**Travail demandé**:
1. Selon l'extrait du document, à quel montant la dette wallonne est-elle passée après l'intégration des 164 institutions régionales dans le périmètre budgétaire ?
2. Relevez, dans l'extrait du document, toutes les mesures présentées comme des efforts faits en interne.
3. Prolongez l'entretien sur les finances de la Wallonie à partir de sa dernière phrase.

**Extrait du document**:

# # #

Nous allons désormais poursuivre les efforts en concertation avec le fédéral. La mécanique a dû se mettre en place après l’installation d’un gouvernement wallon en juillet, puis du fédéral en novembre, mais elle n’est pas grippée…

Elle a quand même été perturbée par de fortes confrontations politiques…

Il faut sortir des polémiques stériles, cela ne sert à rien, et mettre de l’huile dans les rouages. Les citoyens ont besoin de solution et pas d’invectives.

Il vous reste huit ans pour redresser la Région, avant la fin des transferts. Or, l’endettement a été fortement revu à la hausse…

L’Europe a intégré 164 institutions régionales dans le périmètre budgétaire de la Wallonie. C’est vrai que la dette wallonne qui était entre 6 et 7 milliards d’euros a grimpé quasiment du jour au lendemain autour de 18,7 milliards d’euros.

C’est une augmentation considérable!

Oui, c’est considérable. Cela implique une plus grande maîtrise des investissements, ce qui est aussi assez négatif pour l’économie. Il faut chercher des économies là où on peut les trouver, les plus supportables possibles pour les citoyens, les entreprises et les ASBL.

Nous avons d’abord fait des efforts en interne: réductions de crédits de communication, d’études, de frais de mission à l’étranger, gel des dépenses des cabinets ministériels… Nous avons décidé de faire contribuer la fonction publique avec le non-remplacement de quatre départs sur cinq, avant avec un allégement dès 2017 où on pourra remplacer deux départs sur trois. Et puis nous nous sommes attaqués à d’autres mesures. On a un peu touché au bonus logement, de façon moins importante que la Flandre: le résultat est que, pour certaines catégories de population, celles qui payent moins de 35.000 euros par an, il y a un gain substantiel. On a diminué la déductibilité fiscale des titres-services. S’ajoute à cela le lissage des investissements dont j’ai parlé, sur base des données que les opérateurs financiers nous ont communiqué, avec un calendrier précis et correct. Mais vous devez quand même savoir qu’il restera 4,5 milliards d’euros d’investissements de la Wallonie à travers ses crédits directs pour la période 2015 – 2019 contre 4 milliards sous le gouvernement précédent. On ne ralentit donc pas l’objectif, on le met à l’agenda d’une autre manière.

# # #

**Enregistrements fournis**:
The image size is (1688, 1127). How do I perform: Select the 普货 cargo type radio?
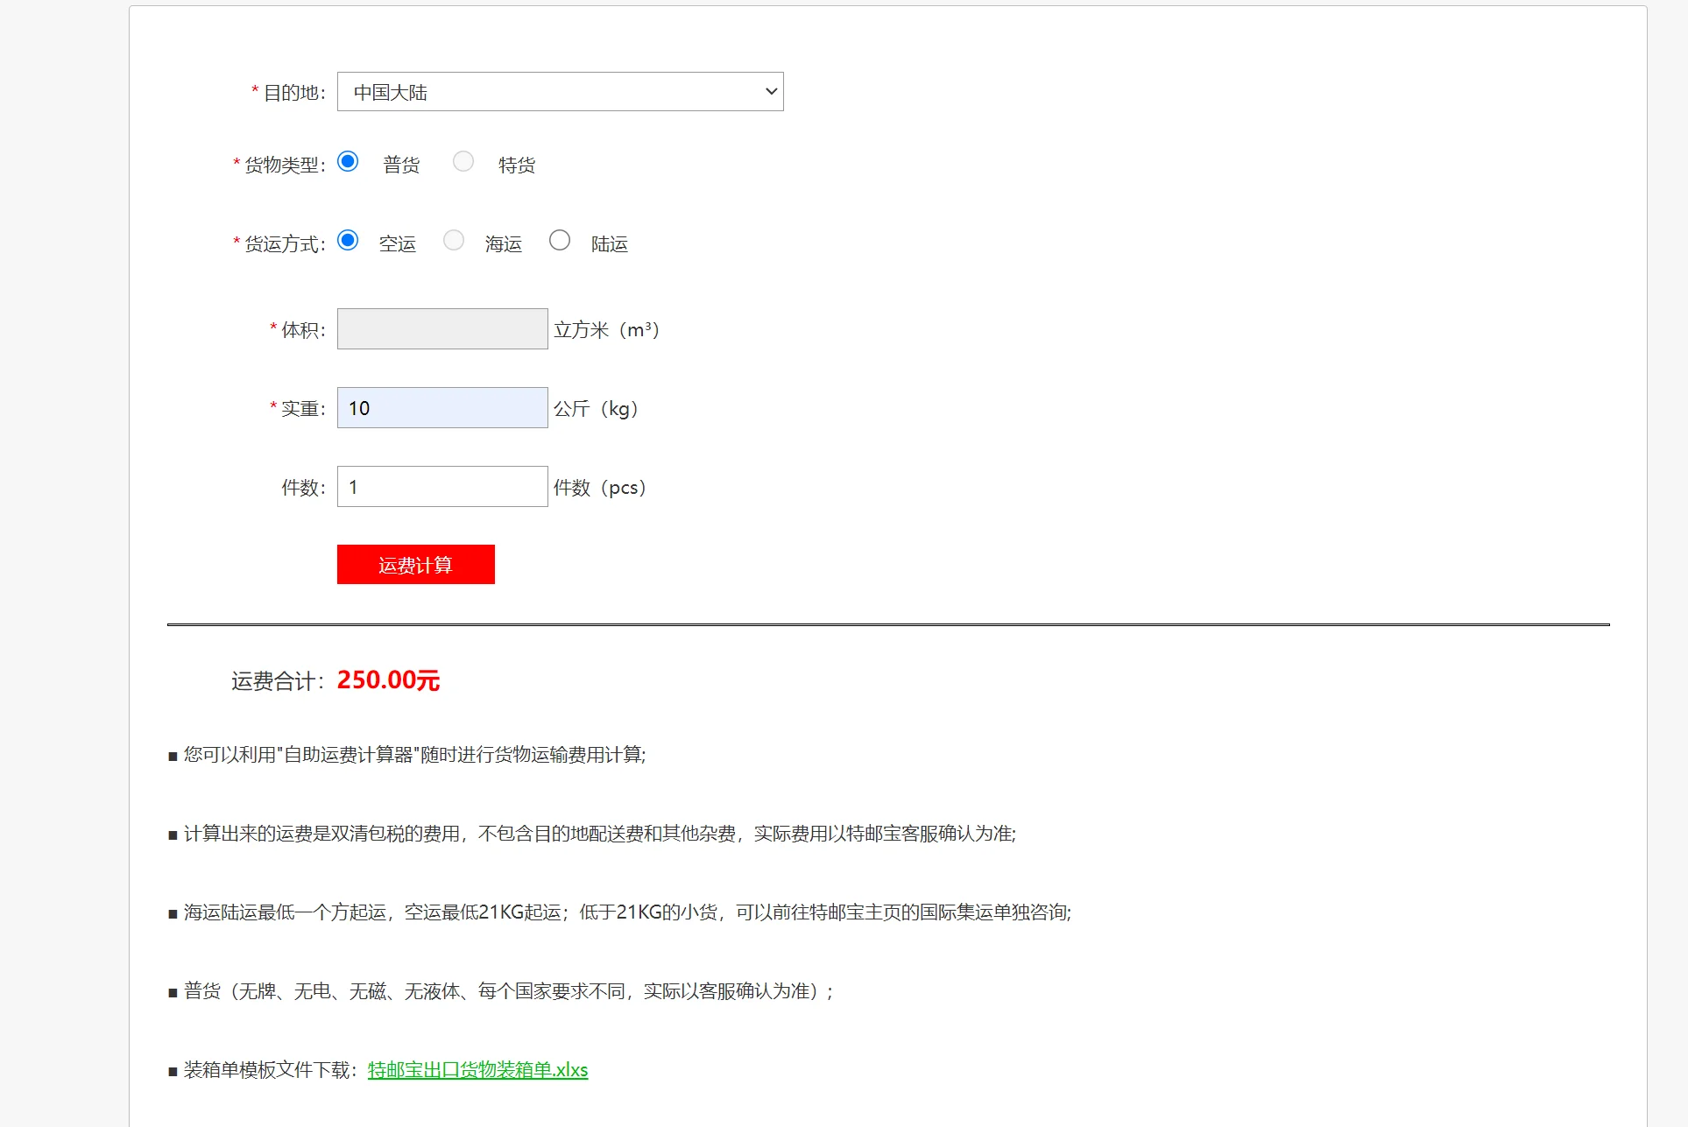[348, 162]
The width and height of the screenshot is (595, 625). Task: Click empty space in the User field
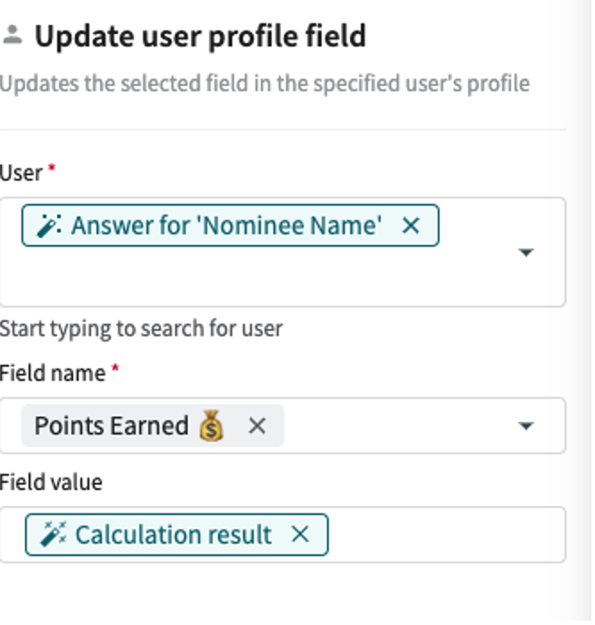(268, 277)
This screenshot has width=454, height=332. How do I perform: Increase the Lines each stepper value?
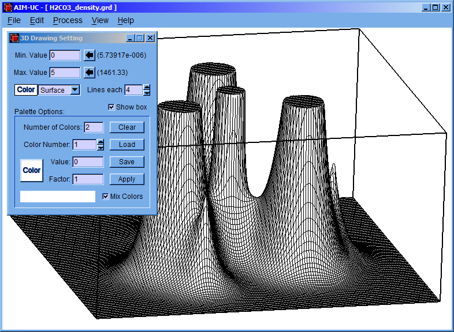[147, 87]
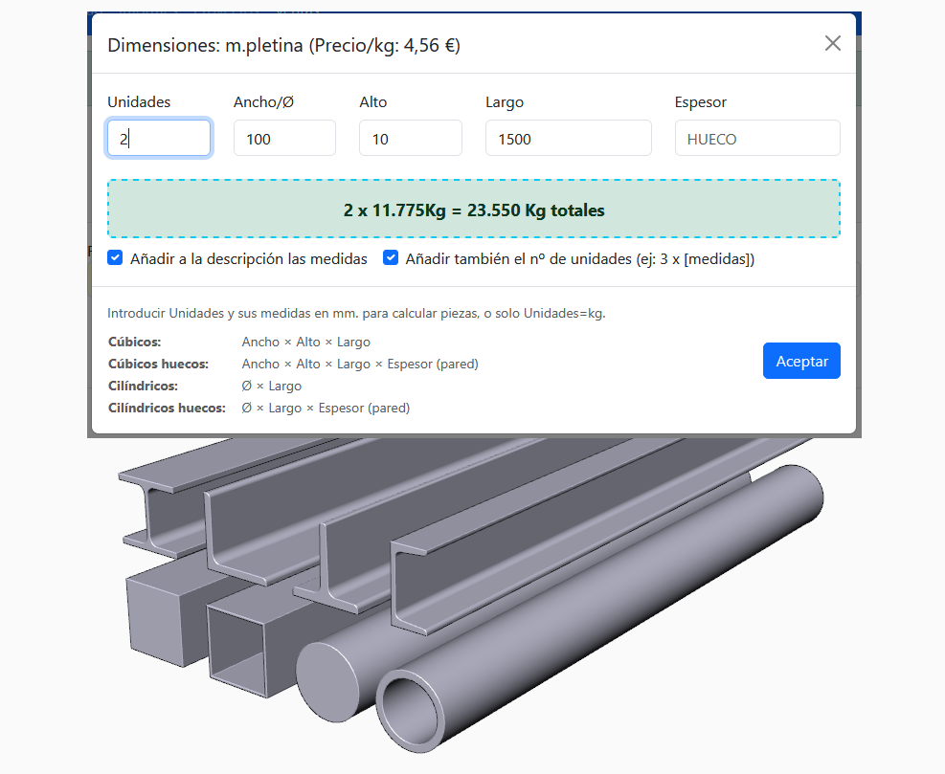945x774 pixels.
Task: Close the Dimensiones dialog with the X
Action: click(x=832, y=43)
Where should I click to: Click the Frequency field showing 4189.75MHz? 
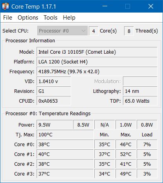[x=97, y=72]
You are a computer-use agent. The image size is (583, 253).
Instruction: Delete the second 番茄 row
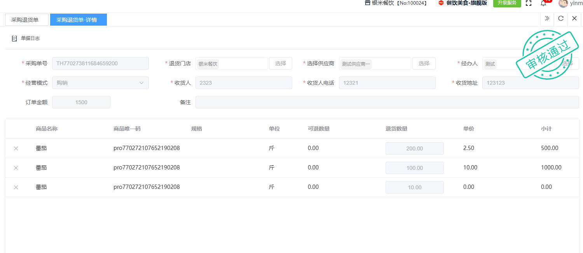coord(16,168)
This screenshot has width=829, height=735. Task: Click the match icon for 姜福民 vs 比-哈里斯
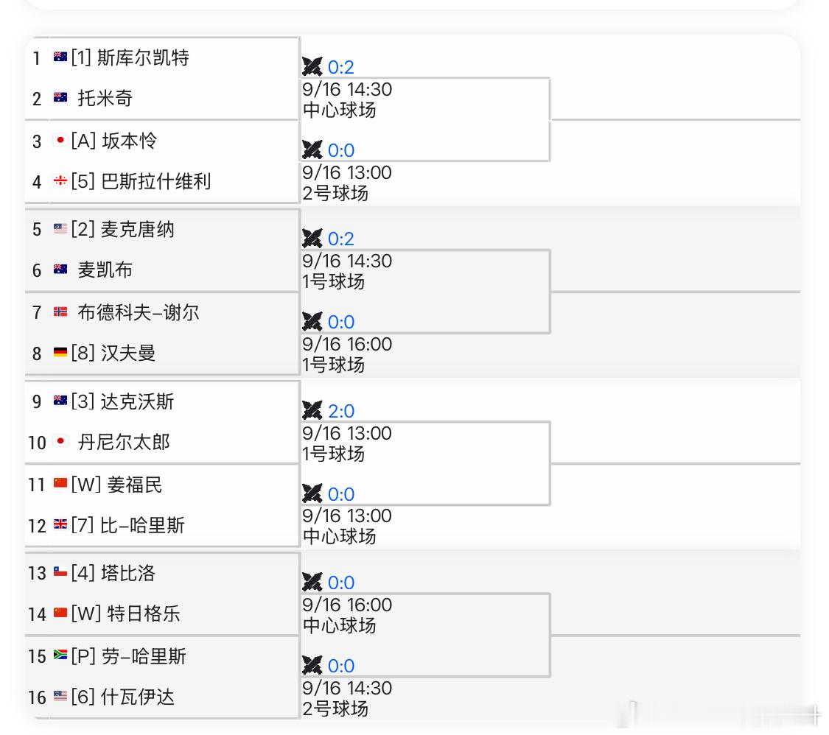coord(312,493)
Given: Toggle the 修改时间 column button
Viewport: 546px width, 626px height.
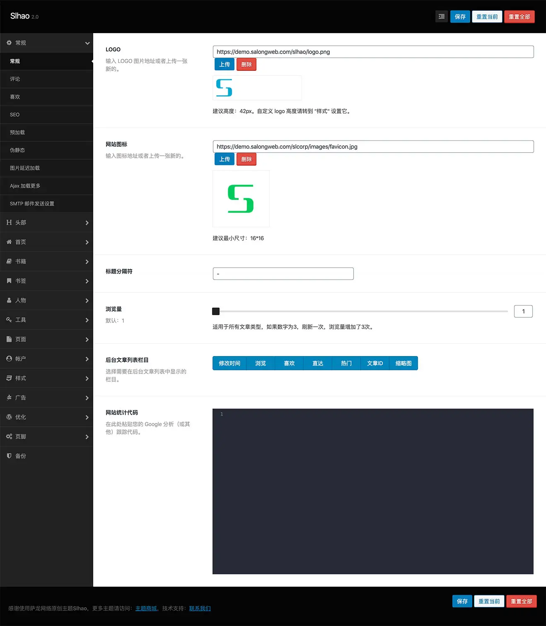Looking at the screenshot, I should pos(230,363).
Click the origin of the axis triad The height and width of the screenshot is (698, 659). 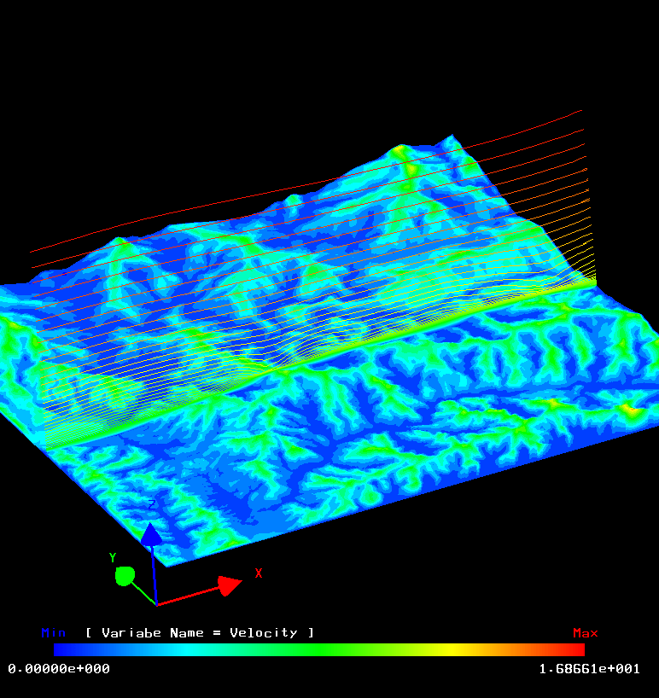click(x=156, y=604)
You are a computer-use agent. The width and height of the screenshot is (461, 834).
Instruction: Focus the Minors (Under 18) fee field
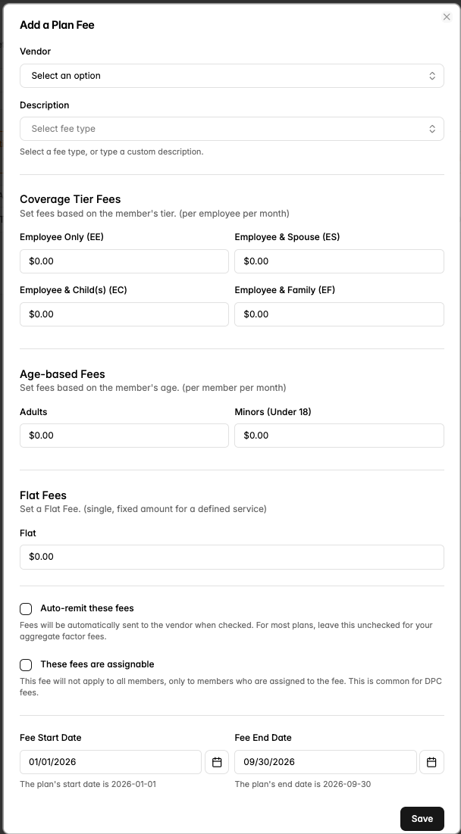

# # #

**Réponses successives**:
1. Autour de 18,7 milliards d'euros.

2.
- Réductions de crédits de communication
- Réductions de crédits d'études
- Réductions de frais de mission à l'étranger
- Gel des dépenses des cabinets ministériels

3.
L’opposition estime qu’il y a des restructurations plus fondamentales à faire en Wallonie. Une mise à plat est-elle nécessaire?

La norme de non-remplacement des fonctionnaires est une mesure d’économie importante. Elle doit aussi être l’occasion de repenser l’avenir de la fonction publique, de se demander sur quels services nous souhaitons nous concentrer, certains missions obsolètes pouvant disparaître, d’autres nécessitant une attention plus soutenue. Je peux rejoindre ceux qui disent que c’est une occasion de remettre les compteurs à zéro, en tenant compte de l’impact des transferts de la réforme de l’Etat.

Mais quand je fais un budget, ce n’est pas une satisfaction de façon onaniste. Derrière les chiffre, il y a des gens. Un budget doit être efficace, mais aussi humain. Ce que je reproche à certains ministres du Budget en Europe, c’est de ne pas voir les hommes et les politiques que l’on touche par les décisions budgétaires.

En disant cela, vous pensez aussi au fédéral et à ses mesures structurelles?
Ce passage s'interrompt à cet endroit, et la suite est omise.